Au premier abord, tout un chacun, normalement constitué, ne peut, qu'en son bon sens, approuver.
Ce principe s'étend dans la période actuelle, inscrit dans la loi néerlandaise et slovène et réaffirmé par la Federal Communications Commission (FCC) dont son avis avait été rendu public ce mois de Mars 2015.
Ce principe va voir le jour dans la loi Française puisqu'annoncé dans la future loi sur le numérique Français.
Mais en y réfléchissant, ce principe, sommes toutes souhaitable, est-il véritablement implémentable ?
Ne s'agirait-il pas d'une nouvelle ligne Maginot dont les Français dans leur habitude sont si friands ?

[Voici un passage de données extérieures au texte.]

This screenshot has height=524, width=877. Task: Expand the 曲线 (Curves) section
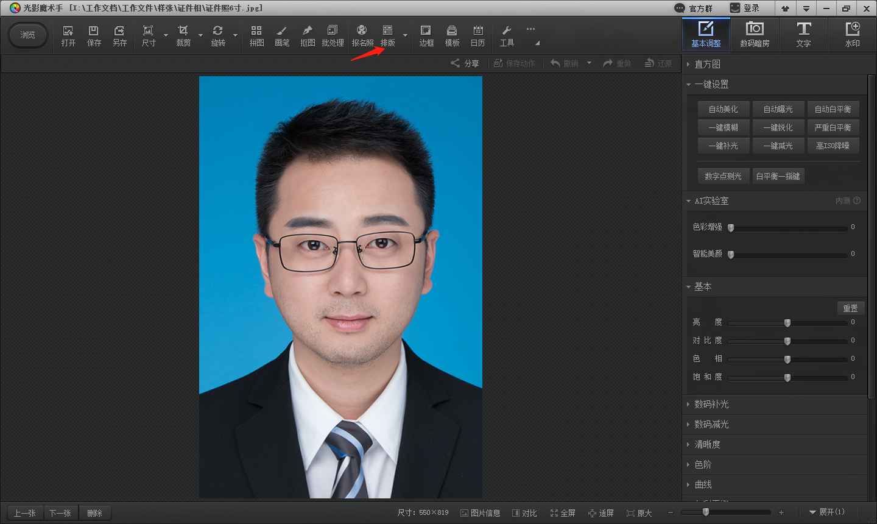click(703, 484)
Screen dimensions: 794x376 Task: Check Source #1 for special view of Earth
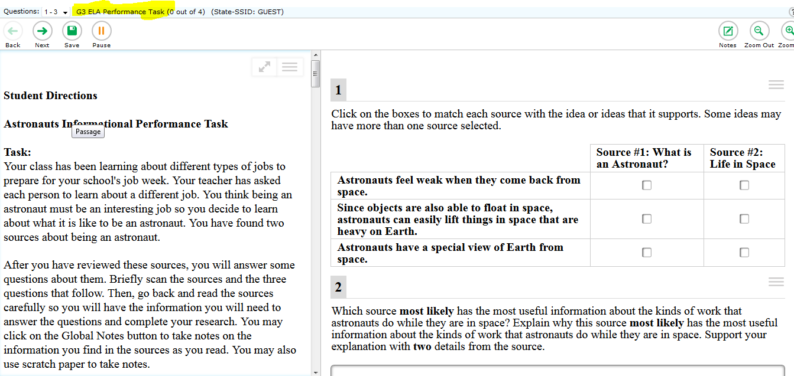(646, 252)
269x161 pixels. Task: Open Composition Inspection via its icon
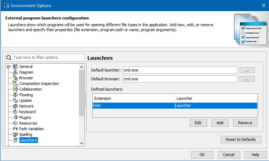(15, 84)
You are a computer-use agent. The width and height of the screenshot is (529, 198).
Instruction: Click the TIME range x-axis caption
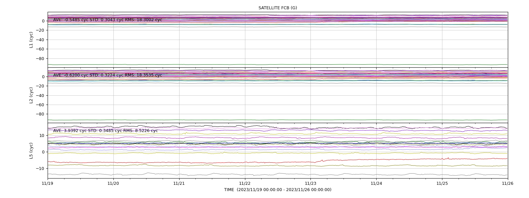tap(278, 190)
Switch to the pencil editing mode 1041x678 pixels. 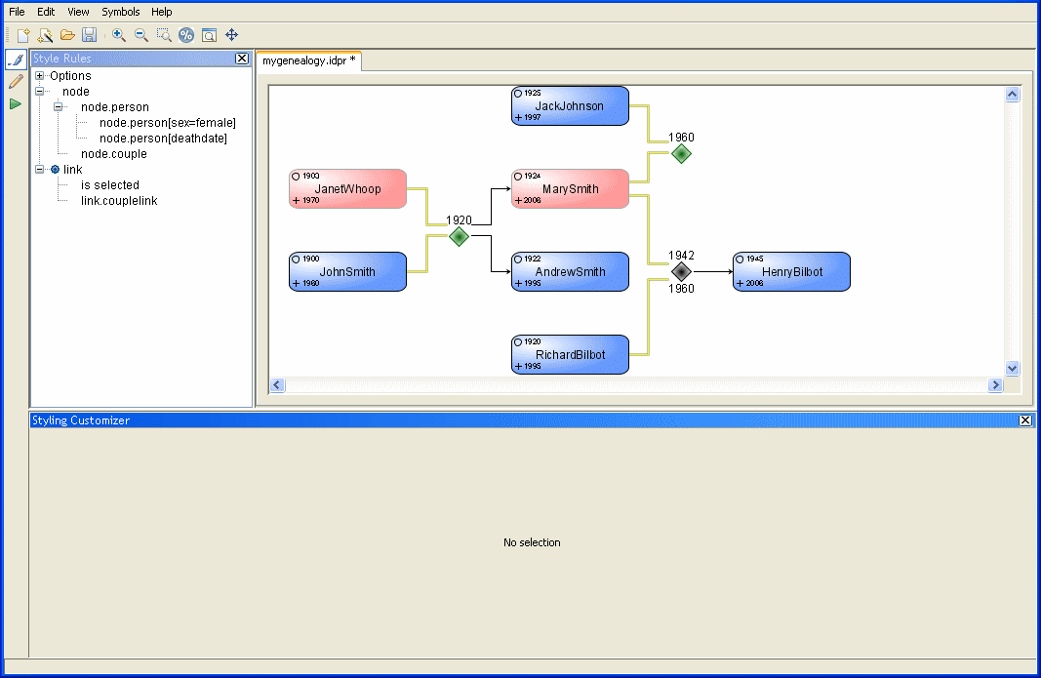[16, 82]
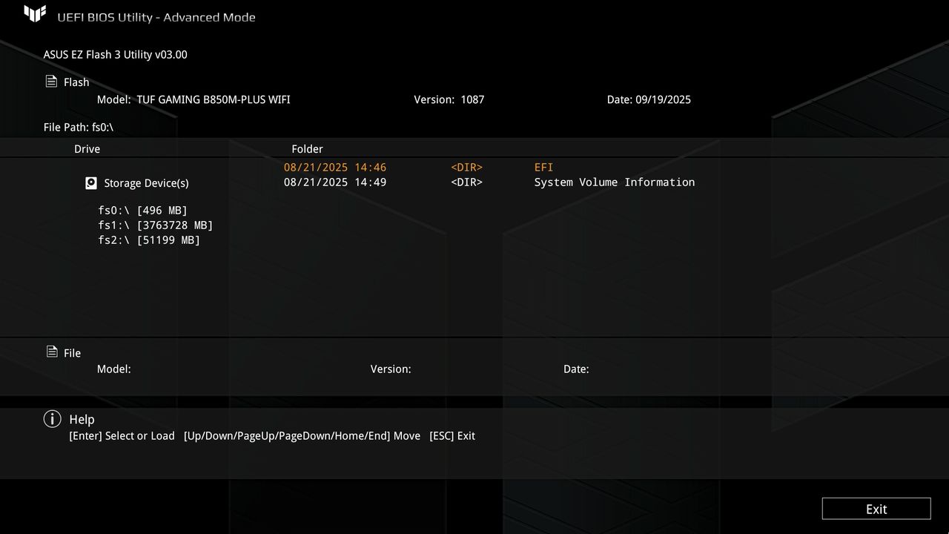Select the Version 1087 value
The height and width of the screenshot is (534, 949).
(473, 99)
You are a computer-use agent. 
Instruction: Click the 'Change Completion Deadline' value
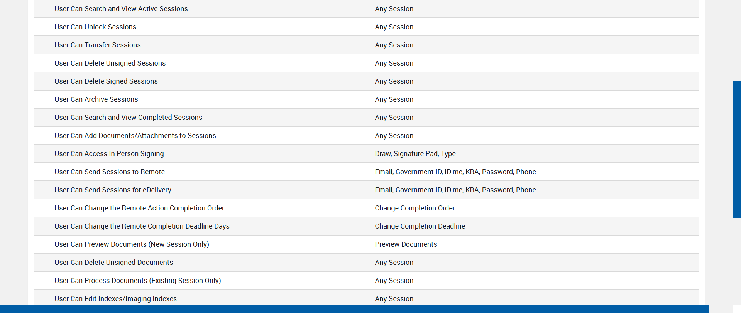pos(420,226)
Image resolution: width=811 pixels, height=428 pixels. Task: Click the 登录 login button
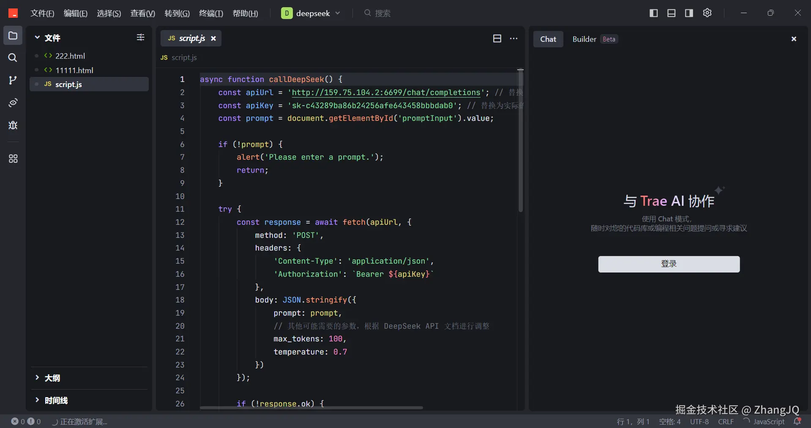(x=669, y=264)
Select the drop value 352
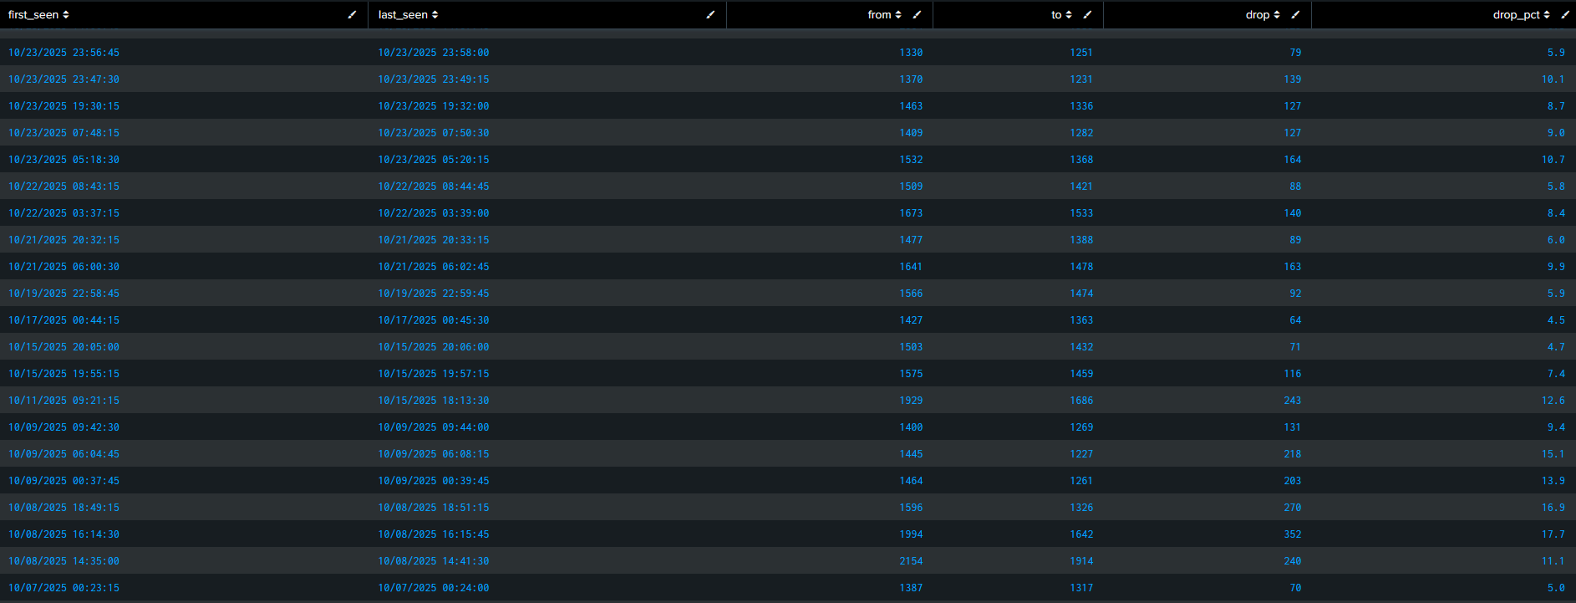 tap(1292, 534)
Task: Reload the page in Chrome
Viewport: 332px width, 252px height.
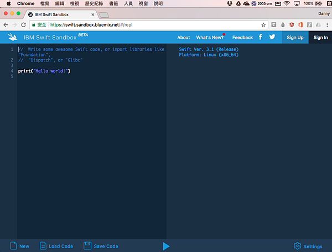Action: pos(29,24)
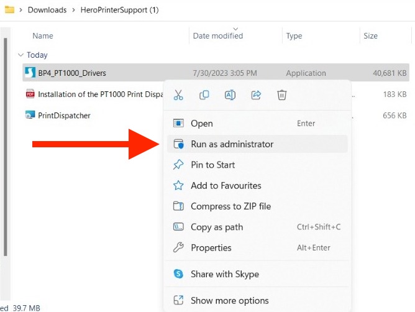
Task: Click the Delete trash can icon
Action: click(281, 95)
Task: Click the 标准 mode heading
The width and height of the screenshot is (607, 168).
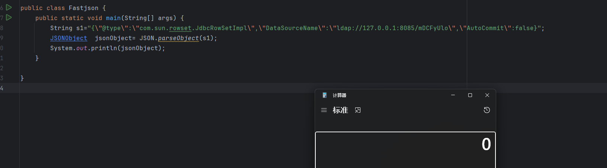Action: (x=340, y=110)
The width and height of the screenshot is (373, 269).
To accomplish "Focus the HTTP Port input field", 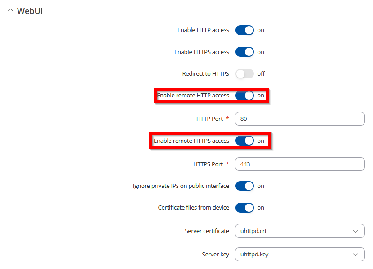I will pos(300,119).
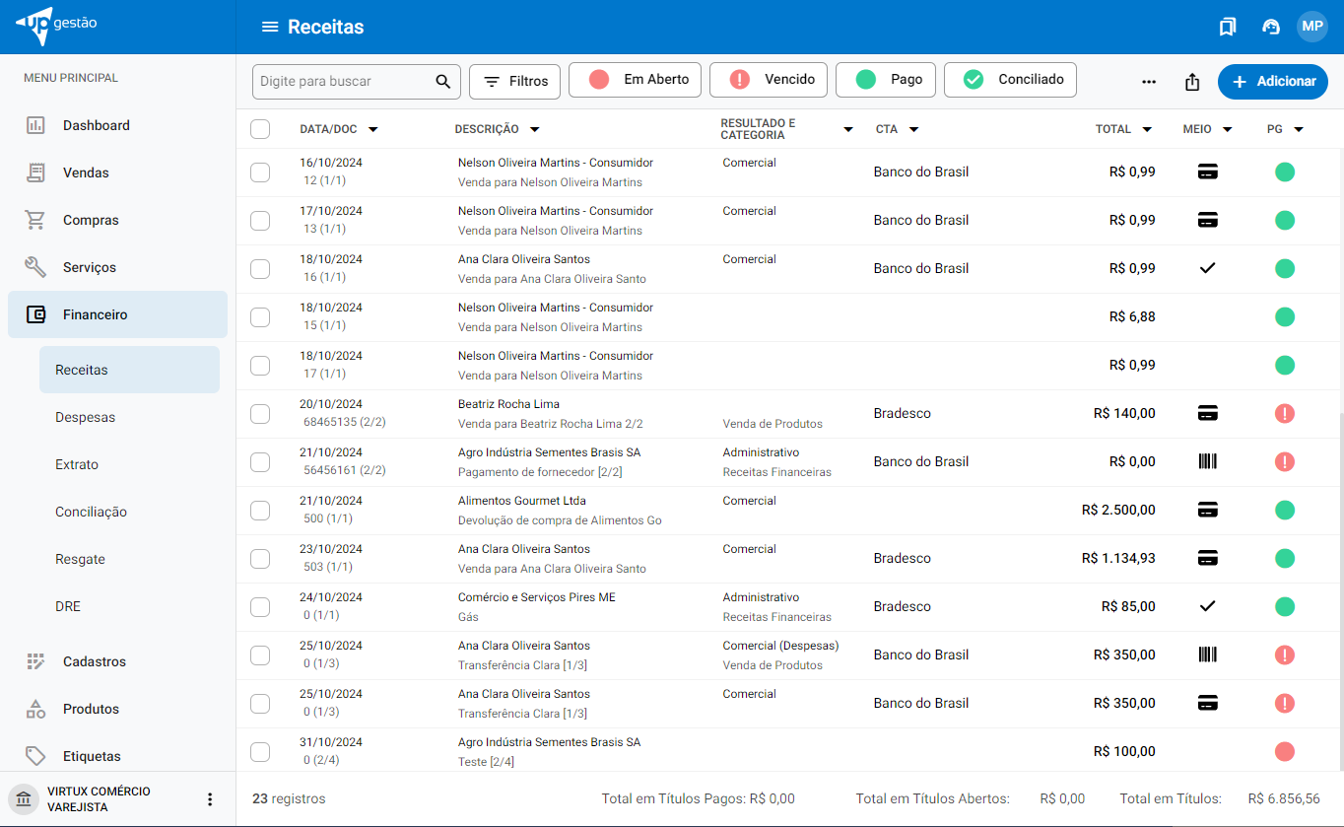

Soulignons que par ce principe, tous les créateurs de contenu profitent du net sans investir quoi que ce soit dans son infrastructure. Ce qui privilégie la création mais permet aussi la prédation des plus gros consommateurs (au sens création de consommation de bande passante) sur les plus petits. C'est la critique la plus fréquente qui est énoncée contre cette neutralité.
En allant plus loin, l'internet en tant que bien public peut-il être à ce point accaparé par les services à plus fort succès ? C'est contraire d'ailleurs à la notion de bien public, dont la définition même est une consommation collective pas individualisable. Par exemple, nous consommons tous en ce moment la Défense Nationale en étant collectivement protégés. Est-ce identique sur le net ? Non. Mon voisin profite par exemple de vidéos sur demande et accapare le réseau sous terre du Câble de ma rue en nous empêchant à certaine heures de nous connecter. C'est identique sur le réseau global qui peut connaître des congestions par des services soit à fort taux d'utilisation soit avec un poids significatif (Vidéo par exemple) ? Si on laisse faire le premier arrivé est égal au premier servi, ou une forme de tirage au sort, il est à craindre que services soient mécaniquement privilégiés. La ressource internet est finie en bande passante donc la neutralité peut avoir des effets négatifs non prévus.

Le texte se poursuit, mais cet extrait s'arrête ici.